Complètement ! C’est une épreuve pour tous les sportifs. L’année prochaine, ceux qui atteindront leurs objectifs, ce sont les athlètes qui auront réussi à s’adapter et à se relancer de plus belle après cette période inédite qui dérègle tous les plannings de préparation.
En tant qu’ancienne nageuse d’eau libre, tu as développé des qualités naturelles d’adaptation. Considères-tu que cela puisse t’aider à surmonter cette épreuve ?

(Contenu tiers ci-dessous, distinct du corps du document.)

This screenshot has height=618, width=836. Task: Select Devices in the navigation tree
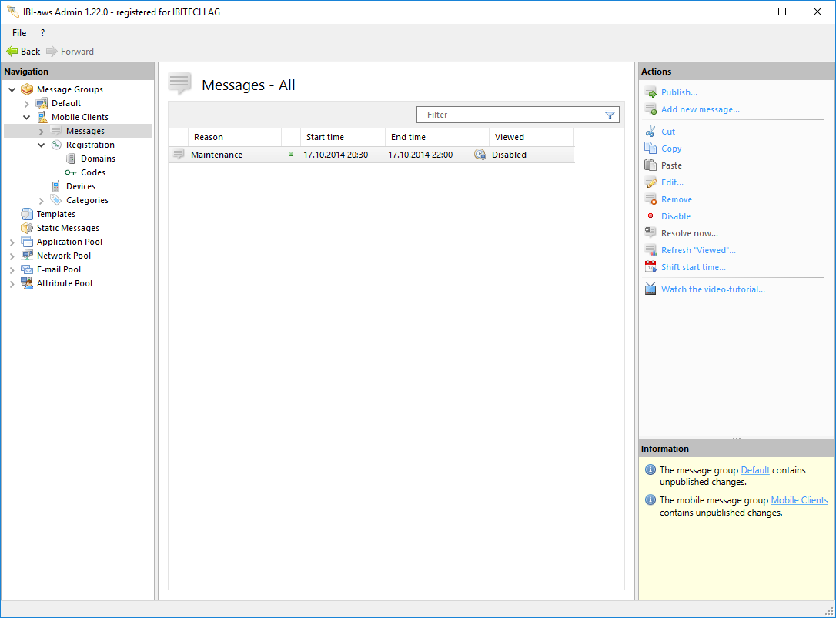click(80, 186)
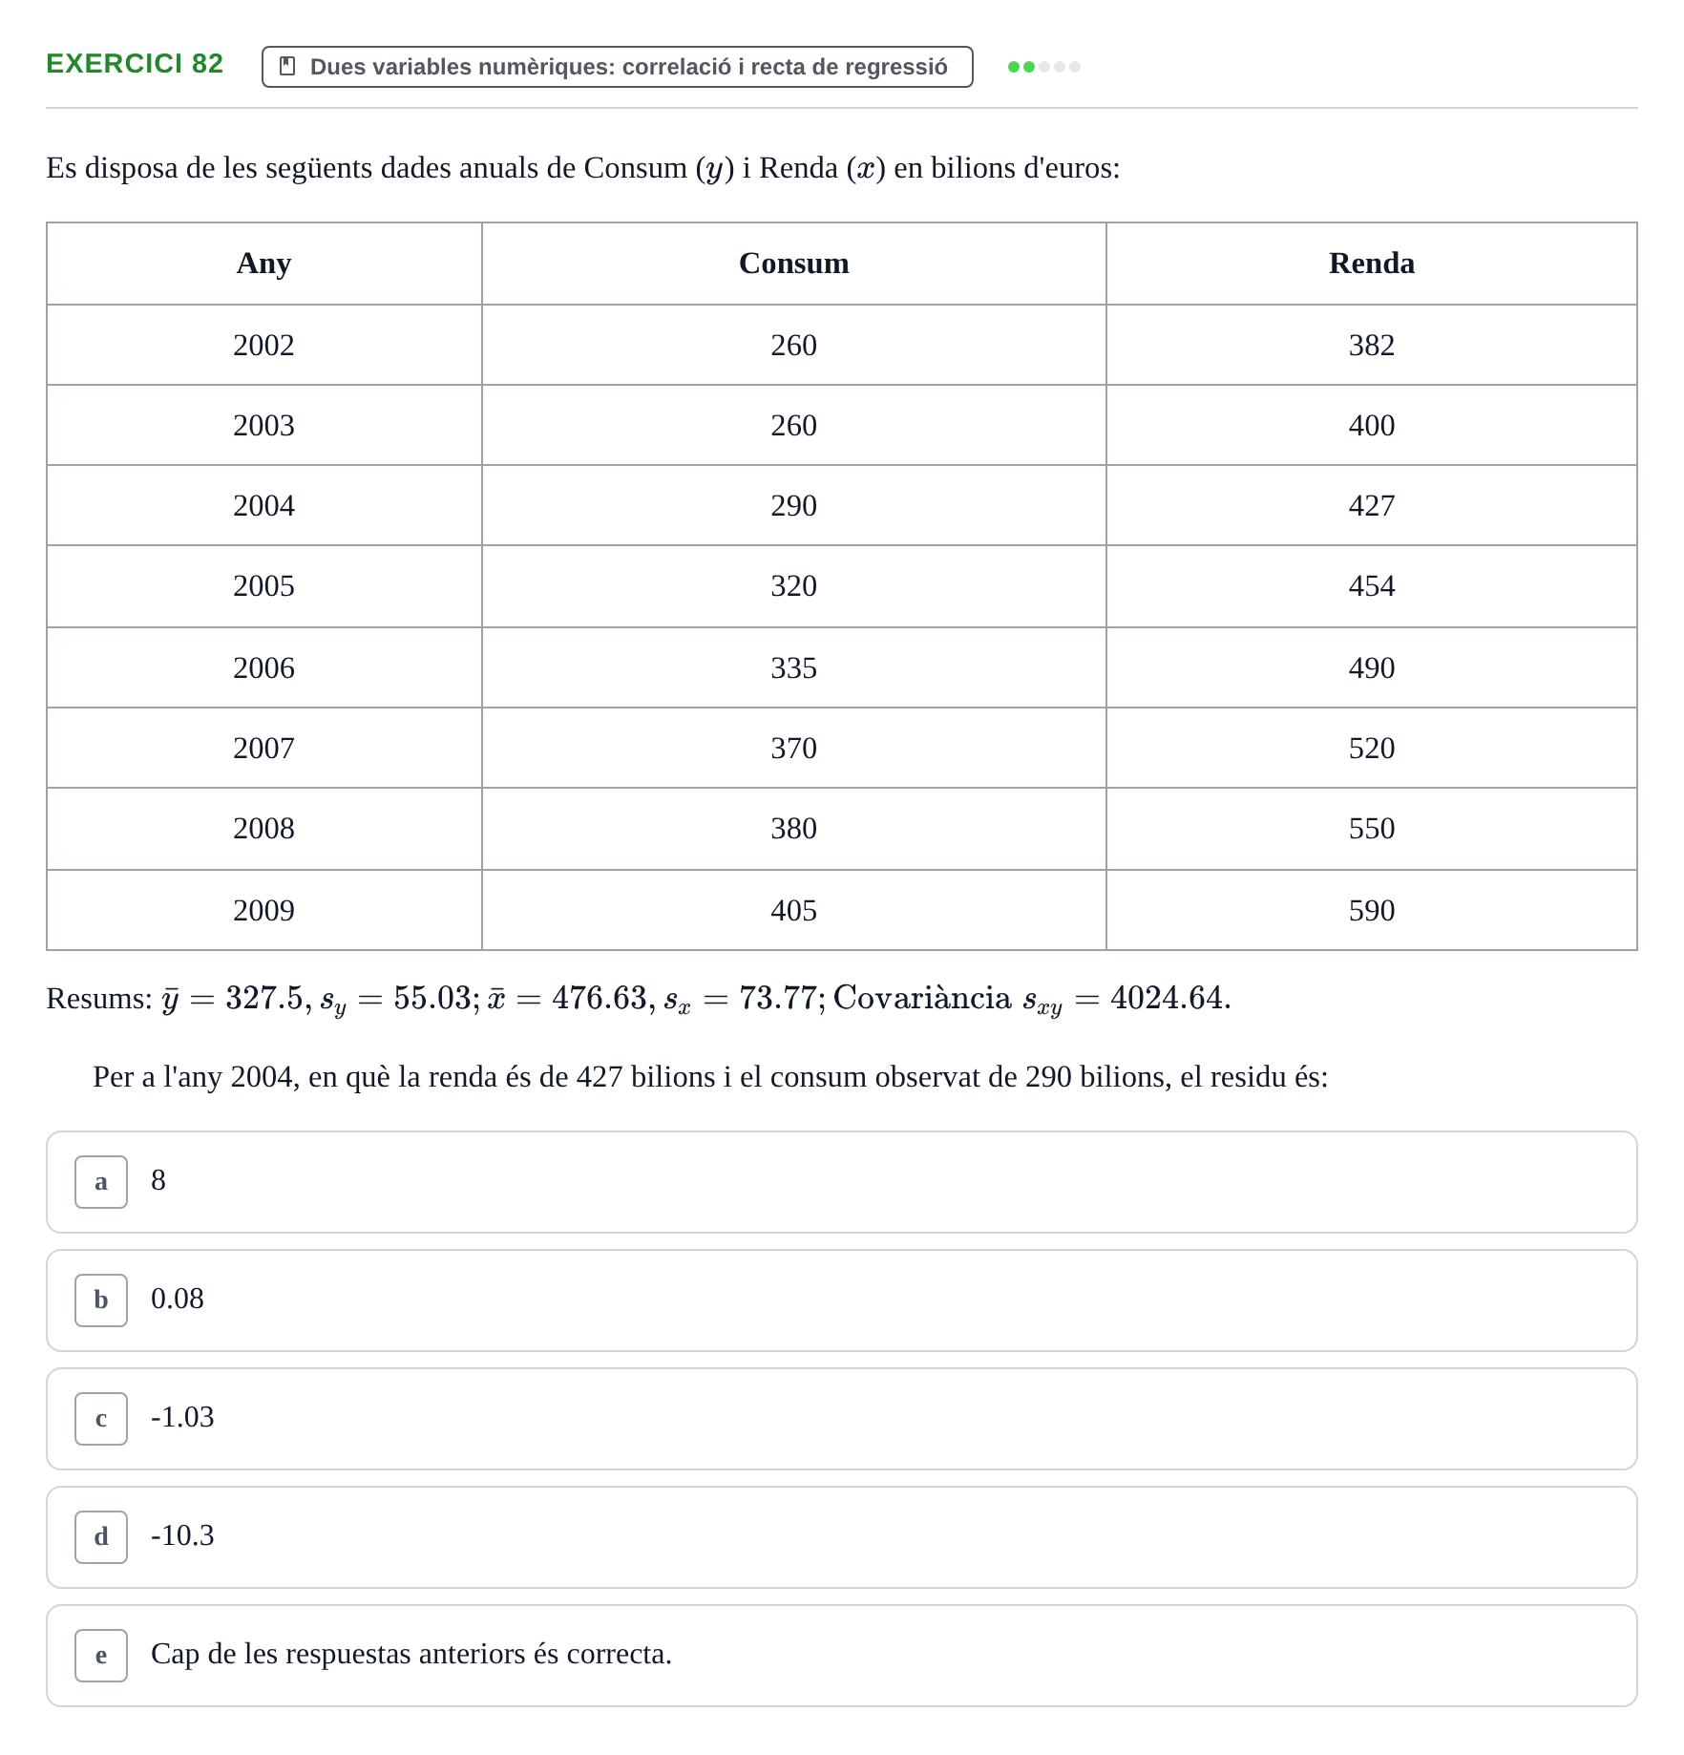
Task: Click the Any column header
Action: pyautogui.click(x=264, y=264)
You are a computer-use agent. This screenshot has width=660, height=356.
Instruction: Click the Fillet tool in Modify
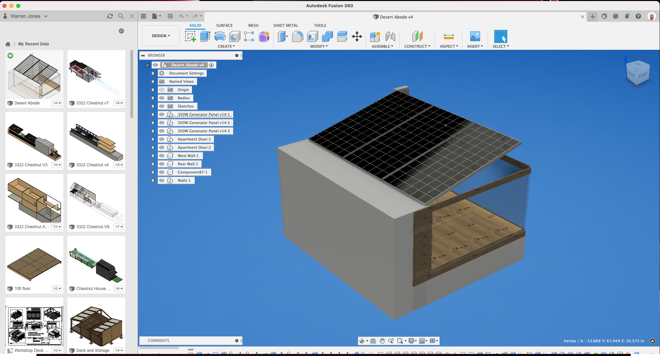[x=297, y=36]
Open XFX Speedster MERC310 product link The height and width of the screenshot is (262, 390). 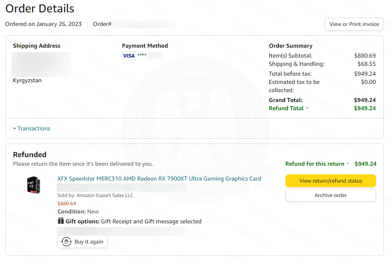(x=159, y=179)
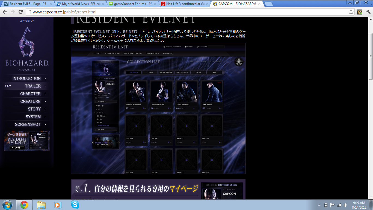Show hidden system tray icons

coord(319,205)
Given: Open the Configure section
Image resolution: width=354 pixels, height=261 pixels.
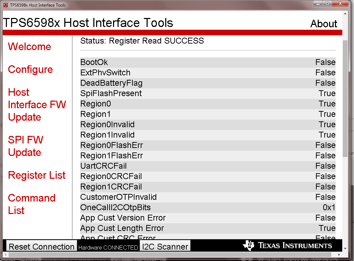Looking at the screenshot, I should (30, 69).
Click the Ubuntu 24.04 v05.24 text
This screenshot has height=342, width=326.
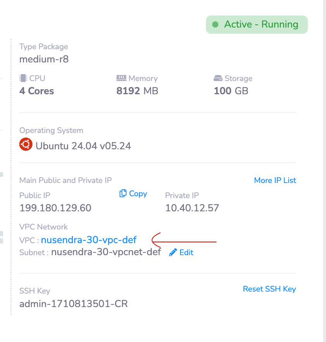pyautogui.click(x=83, y=146)
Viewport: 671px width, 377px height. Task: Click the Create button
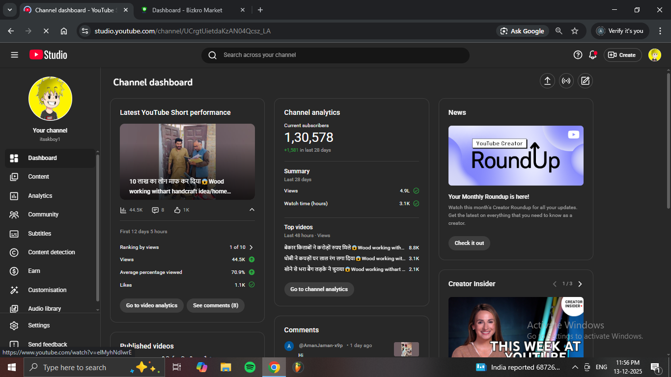pyautogui.click(x=622, y=55)
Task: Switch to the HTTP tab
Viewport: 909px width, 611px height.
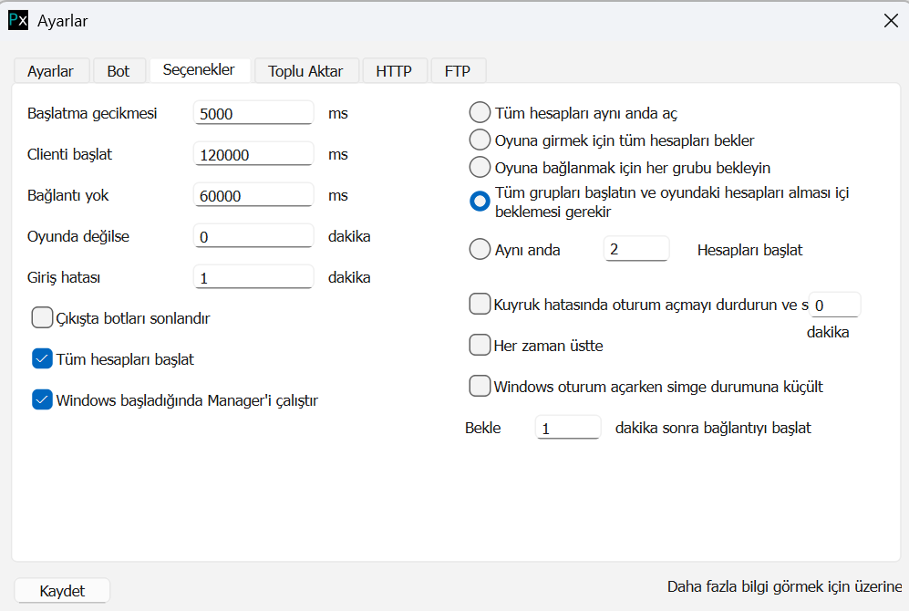Action: tap(394, 71)
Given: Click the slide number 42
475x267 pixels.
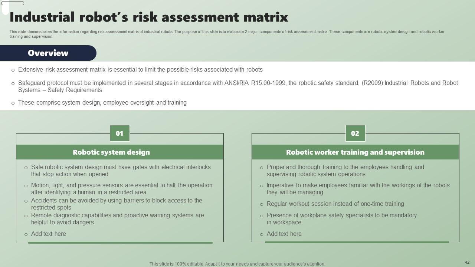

Les expériences de vie en eau libre et du fait que j’ai déjà pris une année plus cool après les Jeux de Rio me permettent de relativiser, de ne pas m’agiter inutilement et, plus important encore, de ne pas paniquer. Comme tout le monde, je regarde les infos et je trouve la situation angoissante. Je pense à mes proches, à mes amies qui travaillent à l’hôpital, à ma grand-mère, à ma mère et ça m’aide à prendre de la distance, à me rappeler que l’important, aujourd’hui, ce n’est pas le sport ou les Jeux olympiques, mais la santé d’hommes et de femmes qui luttent contre la maladie. Je me dis aussi qu’il nous reste un an pour travailler d’ici les Jeux. Pour le moment, on ne sait pas comment les choses vont évoluer. Le mieux, c’est de rester calme, de se rendre utile et d’attendre. Il est trop tôt pour se projeter sur l’après. Le moment venu, il sera temps de reconsidérer les choses et de planifier une préparation, mais pour le moment, il importe que chacun garde son calme et respecte les consignes de confinement pour venir à bout de cette épidémie.
(KMSP/Stéphane Kempinaire)
A ce sujet, ne crains-tu pas que repartir sur une année de préparation olympique soit plus difficile que prévu, tant physiquement que moralement ?
Non, je ne le pense pas car quand on est dans une dynamique olympique, tout va très vite. En revanche, je pense que le plus dur à gérer, ce sera cette fin de saison. A mon avis, le piège se situe à ce niveau-là.
Pourquoi ?
Parce qu’il n’y aura pas de compétitions pour se tester et parce que l’entraînement va reprendre dès cet été pour rattraper le temps perdu pendant le confinement. Jusqu’au mois d’août, il va falloir gérer très précisément l’enchaînement des séances et les quelques sorties qui vont se présenter.